Prognosis depends on the severity of physeal damage, the skeletal age of the patient, the treatment, and the site of the fracture.

For chronic overuse apophyseal injuries (such as occur in Osgood-Schlatter disease, for example), earlier treatment improves prognosis. [7] The prognosis is good in most athletes with appropriate treatment. [4]

The severity of physeal damage is categorized according to the SH classification (see Classification of Epiphyseal Injuries). Type I injury (separation through the physis) has the best prognosis, whereas type V injury (a crush injury to the physis) and type VI injury have worse prognoses. [4]

Pediatric patients who are still growing have the potential to remodel or restore angulation with continued growth, especially in the plane of joint motion. (Intra-articular stepoffs and rotational deformities do not remodel.) The closer the patient is to skeletal maturity, the less likely it is that full correction of the deformity will occur.

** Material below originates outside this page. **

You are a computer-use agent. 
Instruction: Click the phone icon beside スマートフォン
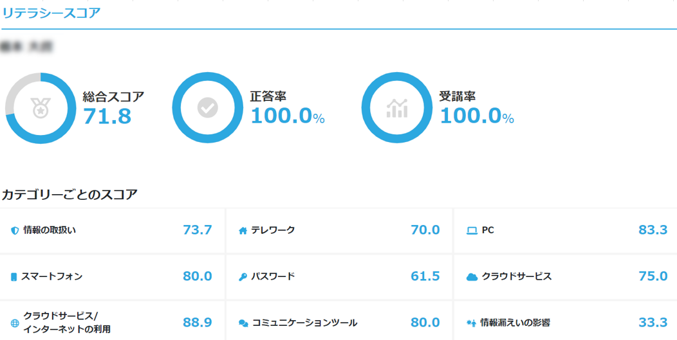tap(14, 277)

The site of the fracture also influences remodeling. The undulating nature of the distal femur physis makes any displacement of the epiphysis relative to the metaphysis more difficult to reduce anatomically and more prone to the development of bone bars crossing the physis and tethering growth, resulting in angulation and shortening. Distal femur physeal fractures have a 40% complication rate. The proximal femur physis is intra-articular, with potential disruption of the vascular supply also increasing the risk of complications after physeal injury. The proximal tibia has a tendency to angulate with growth as well, even with an anatomic reduction.